Subventions en baisse : 15 scènes nationales lancent un appel

Par @Culturebox
Mis à jour le 06/12/2016 à 06H30, publié le 06/03/2012 à 15H10
Le théâtre des Amandiers de Nanterre

Le théâtre des Amandiers de Nanterre

© David-Ulrich Jurquet / AFP

Quinze théâtres subventionnés d'Ile-de-France dénoncent la baisse de leurs subventions publiques, qui se monte selon eux à plus de six millions d'euros en sept ans. A quelques mois des élections présidentielle et législatives, ils appellent les "pouvoirs publics et nos futurs représentants" à "s'engager pour le développement du service public de la culture".

Selon eux, la stagnation des subventions  de fonctionnement, qui appauvrissent les théâtres, "fragilise les artistes et les compagnies". Ces structures sont également touchées par la réduction des budgets culturels de nombreuses collectivités locales". Selon eux, 30% des départements ont baissé leurs subventions à la culture en 2011.

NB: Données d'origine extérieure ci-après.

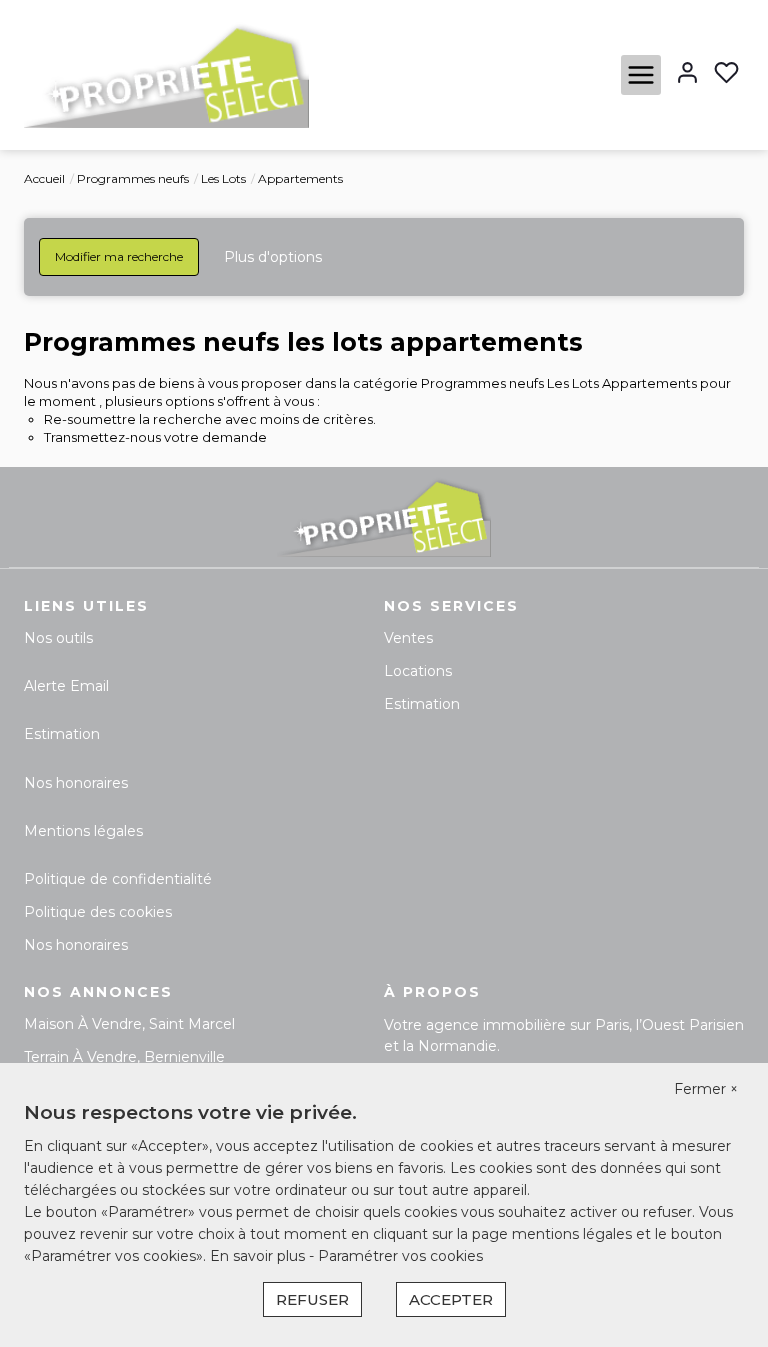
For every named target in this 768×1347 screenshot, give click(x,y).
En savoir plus (259, 1256)
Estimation (62, 734)
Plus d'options (273, 257)
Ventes (408, 638)
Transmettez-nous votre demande (155, 437)
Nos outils (58, 638)
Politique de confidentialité (118, 879)
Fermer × (706, 1089)
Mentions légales (83, 831)
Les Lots (223, 178)
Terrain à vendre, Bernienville (124, 1057)
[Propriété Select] (166, 74)
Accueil (44, 178)
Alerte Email (66, 686)
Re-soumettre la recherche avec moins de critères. (210, 419)
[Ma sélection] (726, 74)
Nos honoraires (76, 783)
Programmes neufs (133, 178)
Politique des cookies (98, 912)
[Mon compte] (687, 74)
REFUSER (312, 1299)
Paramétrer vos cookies (400, 1256)
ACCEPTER (451, 1299)
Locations (418, 671)
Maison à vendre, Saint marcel (129, 1024)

Parmi ces institutions figurent notamment le Théâtre Nanterre-Amandiers, la Maison de la Culture de Bobigny et le Theâtre de la Commune d'Aubervilliers.

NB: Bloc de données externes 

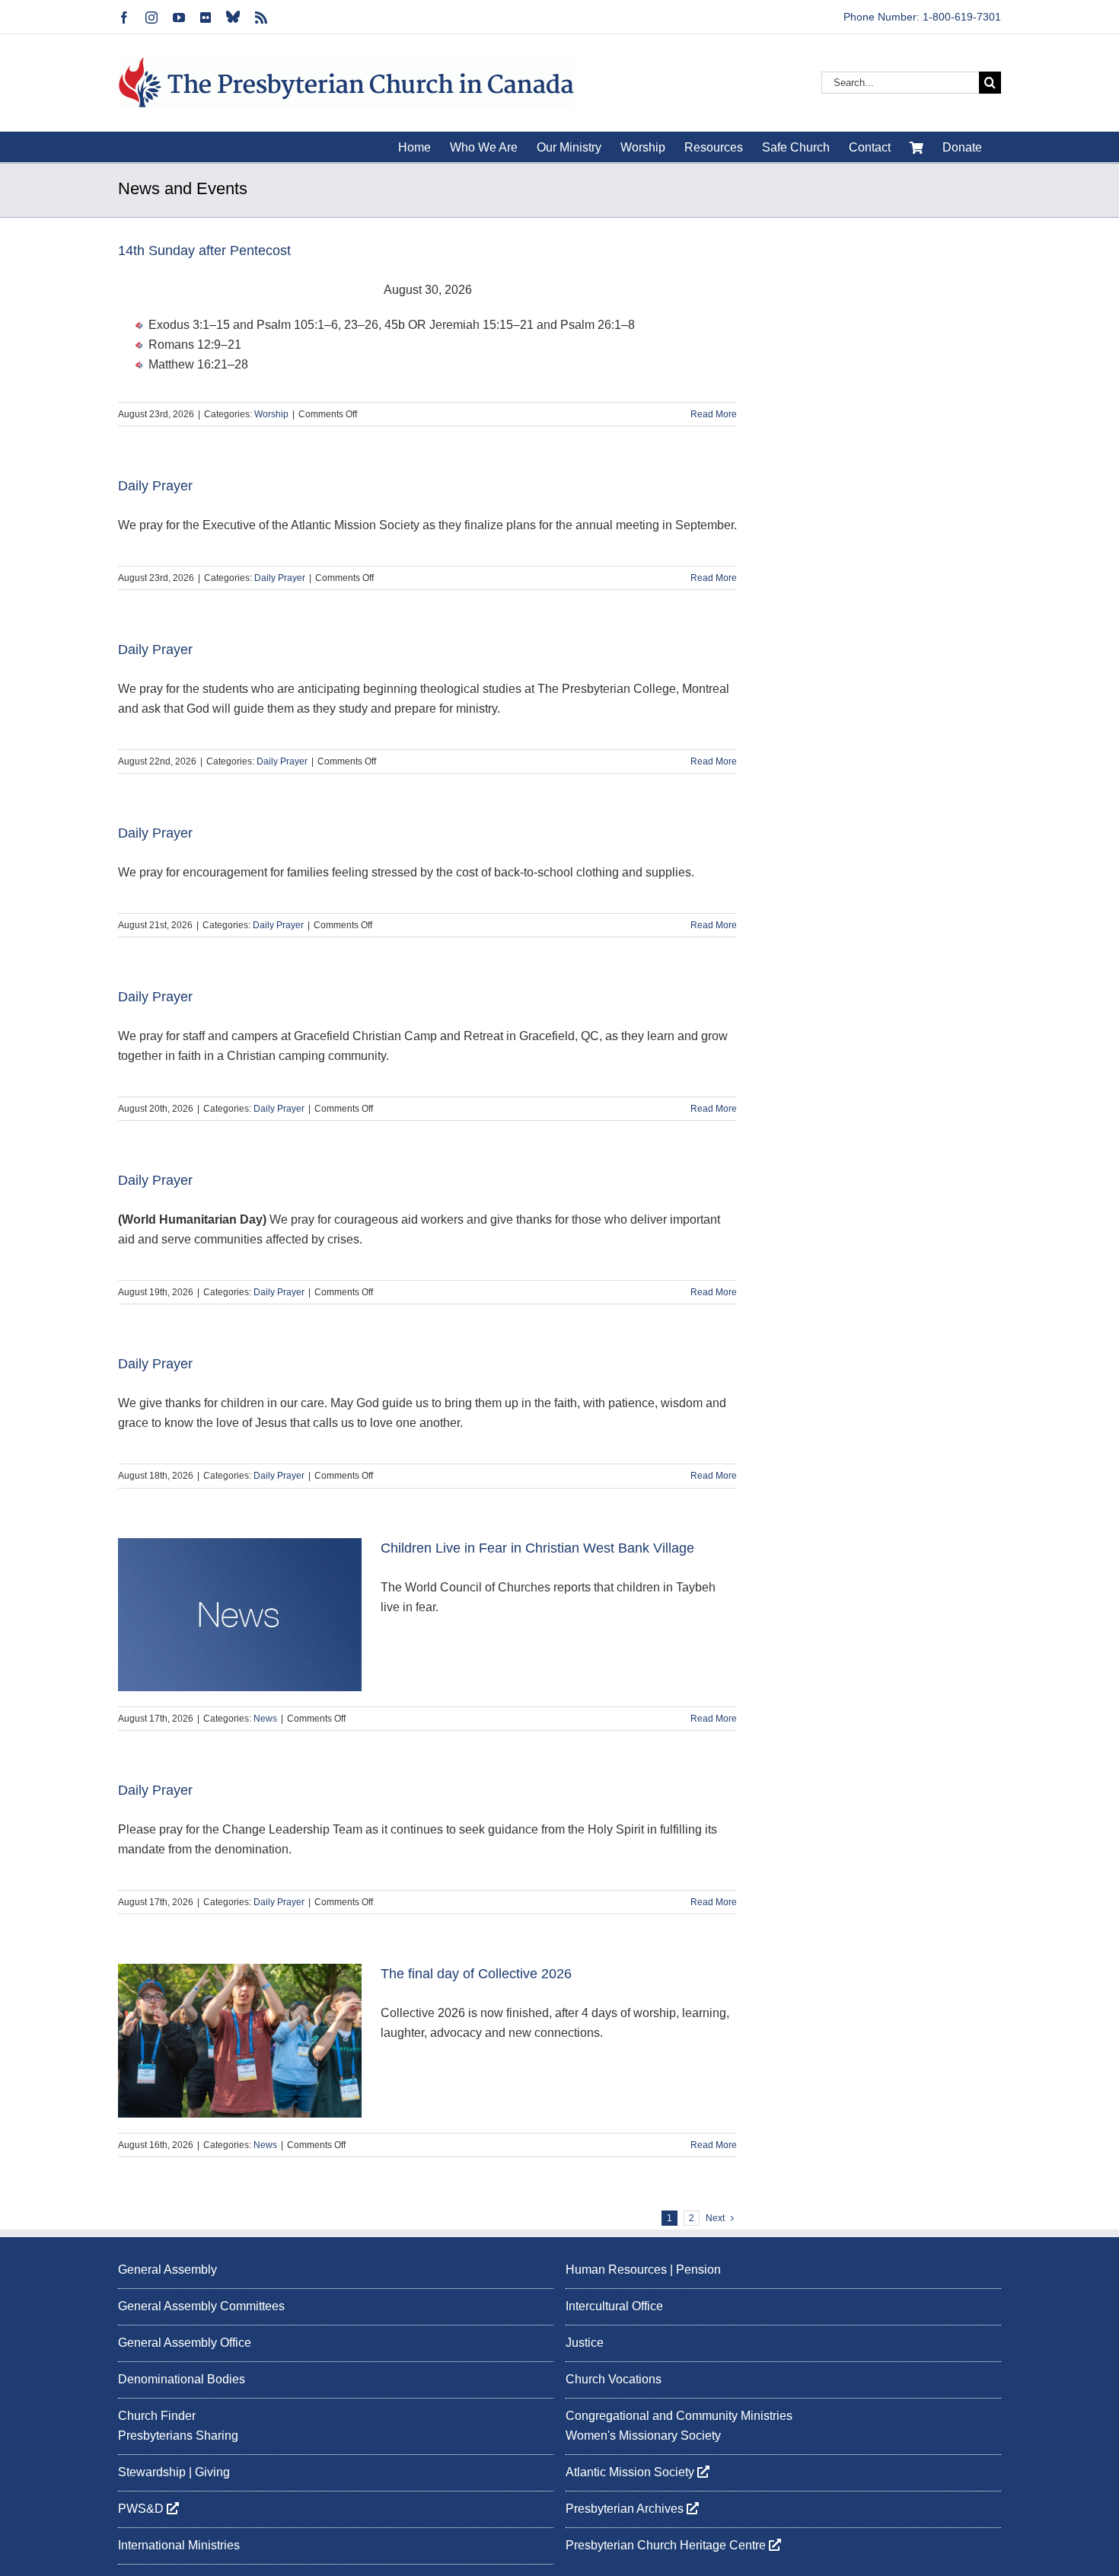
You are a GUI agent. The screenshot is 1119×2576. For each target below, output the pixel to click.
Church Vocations (614, 2378)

Ces théâtres attirent 500.000 spectateurs par an à prix serrés
Faisant le bilan de leur action entamée il y a 50 ans au profit de la démocratisation artistique et culturelle, ils indiquent que chaque saison plus de 1.500 représentations rassemblent plus de 8.000 artistes et plus de 500.000 spectateurs en Ile-de-France.

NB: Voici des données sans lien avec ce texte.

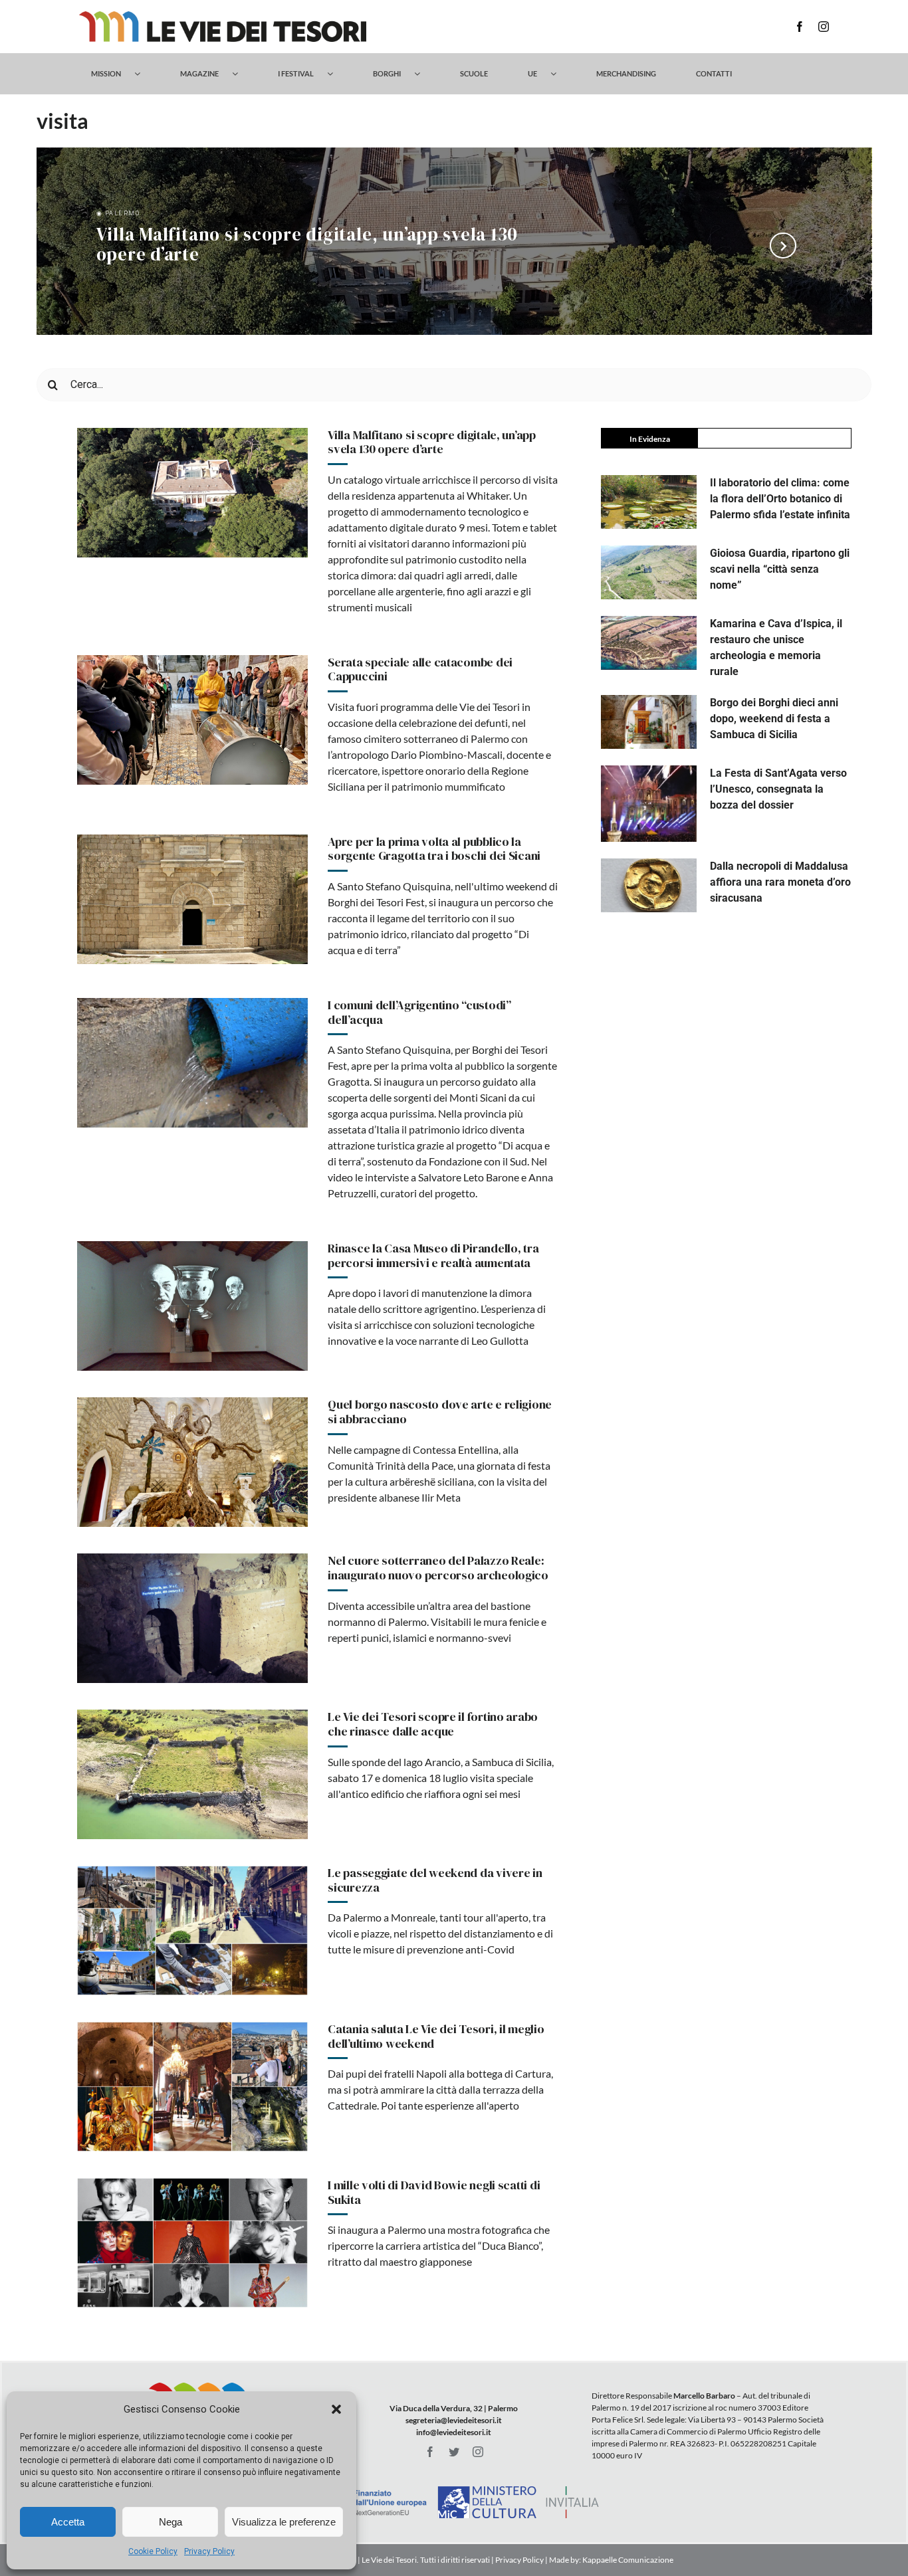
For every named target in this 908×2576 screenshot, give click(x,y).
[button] (336, 2409)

Ces scènes produisent plus de 60 spectacles par an et réalisent près de 1.000 actions culturelles et plus de 20.000 heures d'intervention artistique. Les prix des places, soulignent-ils, vont de 5 euros pour les enfants à 10 euros en moyenne pour les adultes, des tarifs qui ne peuvent être augmentés en raison de la paupérisation des classes moyennes.

"La fréquentation de nos structures est en augmentation, mais pour combien de temps, si nous devons réduire les programmations ?", s'interrogent-ils.

Les représentants de ces théâtres d'Ile-de-France, qui considèrent la culture comme "un bien commun", déplorent, en outre, le gel budgétaire de 6% sur le budget de la culture en 2012 et demandent le retrait du collectif budgétaire qui prévoit des amputations importantes, notamment sur l'action culturelle.